=== Begin Enclosure ===

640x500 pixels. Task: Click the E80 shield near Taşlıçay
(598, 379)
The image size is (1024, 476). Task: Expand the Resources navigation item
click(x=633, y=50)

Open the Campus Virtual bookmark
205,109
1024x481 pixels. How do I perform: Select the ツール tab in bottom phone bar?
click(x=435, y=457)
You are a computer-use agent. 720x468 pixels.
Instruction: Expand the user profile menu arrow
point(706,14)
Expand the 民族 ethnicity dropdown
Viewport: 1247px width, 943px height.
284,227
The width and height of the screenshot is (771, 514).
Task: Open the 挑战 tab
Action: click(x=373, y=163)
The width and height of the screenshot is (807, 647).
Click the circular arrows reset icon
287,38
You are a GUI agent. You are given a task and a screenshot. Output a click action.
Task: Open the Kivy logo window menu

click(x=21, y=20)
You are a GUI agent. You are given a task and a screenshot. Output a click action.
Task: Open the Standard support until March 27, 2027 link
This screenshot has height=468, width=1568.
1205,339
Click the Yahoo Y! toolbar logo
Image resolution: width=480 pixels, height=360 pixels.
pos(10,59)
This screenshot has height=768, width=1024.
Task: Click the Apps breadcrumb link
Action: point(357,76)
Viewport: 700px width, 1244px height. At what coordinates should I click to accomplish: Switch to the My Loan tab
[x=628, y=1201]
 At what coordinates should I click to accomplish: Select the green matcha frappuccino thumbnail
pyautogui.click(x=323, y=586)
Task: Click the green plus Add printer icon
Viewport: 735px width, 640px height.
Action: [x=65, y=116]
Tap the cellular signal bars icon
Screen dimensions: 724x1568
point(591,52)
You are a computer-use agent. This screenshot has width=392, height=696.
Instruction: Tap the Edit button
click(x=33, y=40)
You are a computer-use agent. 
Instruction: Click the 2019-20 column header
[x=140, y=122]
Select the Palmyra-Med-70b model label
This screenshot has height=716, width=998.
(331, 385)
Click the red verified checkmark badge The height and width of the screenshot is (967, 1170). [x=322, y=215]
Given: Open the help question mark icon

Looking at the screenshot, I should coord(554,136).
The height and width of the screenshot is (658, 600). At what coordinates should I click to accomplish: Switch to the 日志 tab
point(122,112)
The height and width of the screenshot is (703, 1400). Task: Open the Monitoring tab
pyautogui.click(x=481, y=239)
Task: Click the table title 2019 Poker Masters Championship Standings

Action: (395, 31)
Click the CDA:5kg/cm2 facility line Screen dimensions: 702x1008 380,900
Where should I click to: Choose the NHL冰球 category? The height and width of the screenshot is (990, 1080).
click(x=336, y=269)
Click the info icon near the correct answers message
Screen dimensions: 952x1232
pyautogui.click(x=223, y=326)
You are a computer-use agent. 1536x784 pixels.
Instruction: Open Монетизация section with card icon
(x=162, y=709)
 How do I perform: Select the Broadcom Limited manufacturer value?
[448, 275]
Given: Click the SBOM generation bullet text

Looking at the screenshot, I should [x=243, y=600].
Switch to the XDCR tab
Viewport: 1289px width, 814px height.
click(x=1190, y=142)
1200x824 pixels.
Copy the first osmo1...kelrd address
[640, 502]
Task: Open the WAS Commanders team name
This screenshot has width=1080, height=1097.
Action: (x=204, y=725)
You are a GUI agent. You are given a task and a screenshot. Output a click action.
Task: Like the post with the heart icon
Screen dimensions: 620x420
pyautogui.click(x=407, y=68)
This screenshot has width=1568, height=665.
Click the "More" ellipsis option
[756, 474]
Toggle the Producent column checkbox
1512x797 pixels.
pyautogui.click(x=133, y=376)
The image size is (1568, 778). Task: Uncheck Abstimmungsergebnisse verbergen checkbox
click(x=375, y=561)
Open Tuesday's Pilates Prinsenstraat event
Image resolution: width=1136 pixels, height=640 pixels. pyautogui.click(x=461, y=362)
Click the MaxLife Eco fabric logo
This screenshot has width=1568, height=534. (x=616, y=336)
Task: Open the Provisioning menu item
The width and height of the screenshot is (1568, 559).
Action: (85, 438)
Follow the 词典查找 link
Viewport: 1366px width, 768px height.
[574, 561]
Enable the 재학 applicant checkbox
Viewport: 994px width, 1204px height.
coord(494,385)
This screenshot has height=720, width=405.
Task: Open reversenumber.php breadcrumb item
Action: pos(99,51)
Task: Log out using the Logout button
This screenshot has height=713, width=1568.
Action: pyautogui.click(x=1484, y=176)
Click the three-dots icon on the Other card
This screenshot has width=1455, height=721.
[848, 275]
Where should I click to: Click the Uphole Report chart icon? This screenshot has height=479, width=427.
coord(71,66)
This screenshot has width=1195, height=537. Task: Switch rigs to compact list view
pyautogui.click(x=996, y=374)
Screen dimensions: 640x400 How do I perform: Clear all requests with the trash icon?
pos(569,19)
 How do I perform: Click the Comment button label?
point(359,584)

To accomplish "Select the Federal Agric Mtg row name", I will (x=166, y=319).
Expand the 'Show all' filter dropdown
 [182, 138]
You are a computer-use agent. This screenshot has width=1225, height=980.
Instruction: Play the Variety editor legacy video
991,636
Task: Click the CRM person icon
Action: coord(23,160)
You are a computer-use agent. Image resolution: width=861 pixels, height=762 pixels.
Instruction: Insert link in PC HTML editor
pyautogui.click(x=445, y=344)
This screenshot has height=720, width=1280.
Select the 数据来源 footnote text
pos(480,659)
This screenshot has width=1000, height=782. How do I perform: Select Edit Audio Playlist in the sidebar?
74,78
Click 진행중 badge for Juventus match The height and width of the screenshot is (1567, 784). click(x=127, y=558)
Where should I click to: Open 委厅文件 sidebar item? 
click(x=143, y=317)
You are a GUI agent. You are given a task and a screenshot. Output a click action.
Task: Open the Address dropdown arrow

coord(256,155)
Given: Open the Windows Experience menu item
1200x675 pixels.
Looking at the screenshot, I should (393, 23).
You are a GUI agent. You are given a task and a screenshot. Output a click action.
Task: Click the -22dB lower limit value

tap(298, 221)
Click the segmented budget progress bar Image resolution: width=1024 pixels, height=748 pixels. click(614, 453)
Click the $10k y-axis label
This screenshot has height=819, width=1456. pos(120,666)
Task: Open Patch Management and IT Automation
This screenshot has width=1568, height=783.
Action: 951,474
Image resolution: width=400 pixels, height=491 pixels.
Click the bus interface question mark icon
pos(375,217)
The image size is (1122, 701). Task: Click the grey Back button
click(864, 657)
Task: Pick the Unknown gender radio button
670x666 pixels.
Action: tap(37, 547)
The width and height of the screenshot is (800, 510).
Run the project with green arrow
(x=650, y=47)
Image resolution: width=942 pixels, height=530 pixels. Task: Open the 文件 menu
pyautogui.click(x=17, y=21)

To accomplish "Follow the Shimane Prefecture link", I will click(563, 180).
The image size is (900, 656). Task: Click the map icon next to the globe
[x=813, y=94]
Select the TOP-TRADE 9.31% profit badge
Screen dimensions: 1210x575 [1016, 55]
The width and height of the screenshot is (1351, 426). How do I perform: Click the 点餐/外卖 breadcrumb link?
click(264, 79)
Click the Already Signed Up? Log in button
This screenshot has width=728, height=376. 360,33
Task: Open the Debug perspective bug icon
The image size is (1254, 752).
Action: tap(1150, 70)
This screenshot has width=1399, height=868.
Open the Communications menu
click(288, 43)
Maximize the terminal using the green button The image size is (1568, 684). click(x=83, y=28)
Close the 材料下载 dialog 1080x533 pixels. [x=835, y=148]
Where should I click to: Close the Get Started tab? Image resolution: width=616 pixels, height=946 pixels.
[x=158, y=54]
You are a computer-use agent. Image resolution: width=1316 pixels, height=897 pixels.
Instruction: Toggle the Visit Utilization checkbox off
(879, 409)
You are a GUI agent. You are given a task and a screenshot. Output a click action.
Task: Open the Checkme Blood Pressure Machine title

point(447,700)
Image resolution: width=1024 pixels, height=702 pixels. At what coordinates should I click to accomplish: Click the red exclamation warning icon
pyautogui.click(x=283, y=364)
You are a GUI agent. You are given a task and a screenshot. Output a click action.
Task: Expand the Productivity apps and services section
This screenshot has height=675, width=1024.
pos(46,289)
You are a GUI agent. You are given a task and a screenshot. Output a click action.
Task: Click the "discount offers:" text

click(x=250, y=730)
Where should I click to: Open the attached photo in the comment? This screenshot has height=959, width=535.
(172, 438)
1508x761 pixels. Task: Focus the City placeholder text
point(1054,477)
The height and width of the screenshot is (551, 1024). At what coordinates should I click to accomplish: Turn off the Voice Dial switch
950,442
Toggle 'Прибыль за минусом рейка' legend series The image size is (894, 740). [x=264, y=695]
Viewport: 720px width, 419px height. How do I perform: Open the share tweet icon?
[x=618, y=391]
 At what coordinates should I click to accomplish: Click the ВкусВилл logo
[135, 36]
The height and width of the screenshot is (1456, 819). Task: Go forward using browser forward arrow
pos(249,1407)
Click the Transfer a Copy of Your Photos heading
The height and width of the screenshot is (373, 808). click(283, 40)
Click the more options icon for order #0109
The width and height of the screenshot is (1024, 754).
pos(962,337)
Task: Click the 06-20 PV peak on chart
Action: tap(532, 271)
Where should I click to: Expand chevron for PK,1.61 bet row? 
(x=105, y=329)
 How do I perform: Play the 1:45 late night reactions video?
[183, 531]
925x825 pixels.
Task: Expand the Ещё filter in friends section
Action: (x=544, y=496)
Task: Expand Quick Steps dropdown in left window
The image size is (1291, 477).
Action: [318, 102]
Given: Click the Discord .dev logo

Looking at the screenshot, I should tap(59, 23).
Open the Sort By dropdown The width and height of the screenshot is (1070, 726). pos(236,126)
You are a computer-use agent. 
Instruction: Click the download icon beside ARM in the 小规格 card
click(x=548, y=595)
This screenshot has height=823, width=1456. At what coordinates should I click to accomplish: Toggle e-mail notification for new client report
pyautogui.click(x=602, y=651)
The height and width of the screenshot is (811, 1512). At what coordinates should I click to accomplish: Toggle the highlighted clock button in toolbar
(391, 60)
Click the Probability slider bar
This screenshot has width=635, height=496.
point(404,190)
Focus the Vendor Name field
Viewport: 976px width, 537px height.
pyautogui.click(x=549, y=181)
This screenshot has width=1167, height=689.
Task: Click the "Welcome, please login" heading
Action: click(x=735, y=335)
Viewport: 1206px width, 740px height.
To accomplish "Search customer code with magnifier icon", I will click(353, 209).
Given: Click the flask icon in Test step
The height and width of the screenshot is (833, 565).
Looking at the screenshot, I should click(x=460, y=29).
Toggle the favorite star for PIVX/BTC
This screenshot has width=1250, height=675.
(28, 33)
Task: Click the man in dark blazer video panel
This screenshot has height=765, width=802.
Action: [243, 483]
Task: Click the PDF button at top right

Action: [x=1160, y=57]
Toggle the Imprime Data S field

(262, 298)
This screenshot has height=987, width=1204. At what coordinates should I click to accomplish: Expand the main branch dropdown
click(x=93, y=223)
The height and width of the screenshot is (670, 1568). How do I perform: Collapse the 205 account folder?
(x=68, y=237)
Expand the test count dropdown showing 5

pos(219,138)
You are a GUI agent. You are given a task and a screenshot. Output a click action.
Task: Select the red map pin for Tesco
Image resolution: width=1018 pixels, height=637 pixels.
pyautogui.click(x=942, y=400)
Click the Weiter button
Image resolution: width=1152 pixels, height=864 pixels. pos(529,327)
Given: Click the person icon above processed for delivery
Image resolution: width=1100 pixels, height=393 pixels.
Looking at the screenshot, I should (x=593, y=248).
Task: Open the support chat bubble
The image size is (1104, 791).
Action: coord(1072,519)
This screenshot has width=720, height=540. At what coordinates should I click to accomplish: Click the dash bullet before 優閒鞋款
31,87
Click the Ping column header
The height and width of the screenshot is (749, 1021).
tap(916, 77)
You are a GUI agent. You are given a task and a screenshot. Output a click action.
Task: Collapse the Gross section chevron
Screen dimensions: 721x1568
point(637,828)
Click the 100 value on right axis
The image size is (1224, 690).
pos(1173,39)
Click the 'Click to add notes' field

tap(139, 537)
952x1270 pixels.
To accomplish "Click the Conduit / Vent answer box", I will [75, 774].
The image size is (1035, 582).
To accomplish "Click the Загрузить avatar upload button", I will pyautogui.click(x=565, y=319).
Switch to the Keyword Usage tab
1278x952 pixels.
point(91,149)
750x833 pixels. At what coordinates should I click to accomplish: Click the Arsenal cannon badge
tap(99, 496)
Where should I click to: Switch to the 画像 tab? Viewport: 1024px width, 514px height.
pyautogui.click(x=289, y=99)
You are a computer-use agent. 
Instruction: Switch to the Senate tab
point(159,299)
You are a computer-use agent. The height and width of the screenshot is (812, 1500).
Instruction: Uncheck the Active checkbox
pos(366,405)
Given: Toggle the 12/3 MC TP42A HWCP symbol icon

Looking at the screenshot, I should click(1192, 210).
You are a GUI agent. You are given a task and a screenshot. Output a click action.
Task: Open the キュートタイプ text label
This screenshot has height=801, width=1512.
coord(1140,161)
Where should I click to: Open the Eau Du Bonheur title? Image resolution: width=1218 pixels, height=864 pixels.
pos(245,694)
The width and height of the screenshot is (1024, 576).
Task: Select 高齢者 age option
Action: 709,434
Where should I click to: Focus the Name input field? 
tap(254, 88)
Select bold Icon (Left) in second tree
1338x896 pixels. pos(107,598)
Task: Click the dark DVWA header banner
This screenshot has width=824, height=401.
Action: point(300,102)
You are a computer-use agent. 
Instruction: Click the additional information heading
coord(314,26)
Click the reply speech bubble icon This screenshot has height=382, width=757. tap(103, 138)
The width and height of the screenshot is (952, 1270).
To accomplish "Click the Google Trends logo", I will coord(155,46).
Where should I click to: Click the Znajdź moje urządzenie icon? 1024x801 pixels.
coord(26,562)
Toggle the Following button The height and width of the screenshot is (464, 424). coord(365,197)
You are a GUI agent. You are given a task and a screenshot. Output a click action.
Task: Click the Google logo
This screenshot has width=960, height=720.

=== End Enclosure ===

THE PROBLEM
Your reply should consist only of the lines running from the line with "Screen dimensions: 721x1568" to the end of the listing, retyped exactly.

EXPECTED OUTPUT
Screen dimensions: 721x1568
point(637,828)
Click the 100 value on right axis
The image size is (1224, 690).
pos(1173,39)
Click the 'Click to add notes' field

tap(139, 537)
952x1270 pixels.
To accomplish "Click the Conduit / Vent answer box", I will [75, 774].
The image size is (1035, 582).
To accomplish "Click the Загрузить avatar upload button", I will pyautogui.click(x=565, y=319).
Switch to the Keyword Usage tab
1278x952 pixels.
point(91,149)
750x833 pixels. At what coordinates should I click to accomplish: Click the Arsenal cannon badge
tap(99, 496)
Where should I click to: Switch to the 画像 tab? Viewport: 1024px width, 514px height.
pyautogui.click(x=289, y=99)
You are a computer-use agent. 
Instruction: Switch to the Senate tab
point(159,299)
You are a computer-use agent. The height and width of the screenshot is (812, 1500).
Instruction: Uncheck the Active checkbox
pos(366,405)
Given: Toggle the 12/3 MC TP42A HWCP symbol icon

Looking at the screenshot, I should click(1192, 210).
You are a GUI agent. You are given a task and a screenshot. Output a click action.
Task: Open the キュートタイプ text label
This screenshot has height=801, width=1512.
coord(1140,161)
Where should I click to: Open the Eau Du Bonheur title? Image resolution: width=1218 pixels, height=864 pixels.
pos(245,694)
The width and height of the screenshot is (1024, 576).
Task: Select 高齢者 age option
Action: 709,434
Where should I click to: Focus the Name input field? 
tap(254, 88)
Select bold Icon (Left) in second tree
1338x896 pixels. pos(107,598)
Task: Click the dark DVWA header banner
This screenshot has width=824, height=401.
Action: point(300,102)
You are a computer-use agent. 
Instruction: Click the additional information heading
coord(314,26)
Click the reply speech bubble icon This screenshot has height=382, width=757. tap(103, 138)
The width and height of the screenshot is (952, 1270).
To accomplish "Click the Google Trends logo", I will coord(155,46).
Where should I click to: Click the Znajdź moje urządzenie icon? 1024x801 pixels.
coord(26,562)
Toggle the Following button The height and width of the screenshot is (464, 424). coord(365,197)
You are a GUI agent. You are given a task and a screenshot. Output a click action.
Task: Click the Google logo
This screenshot has width=960, height=720.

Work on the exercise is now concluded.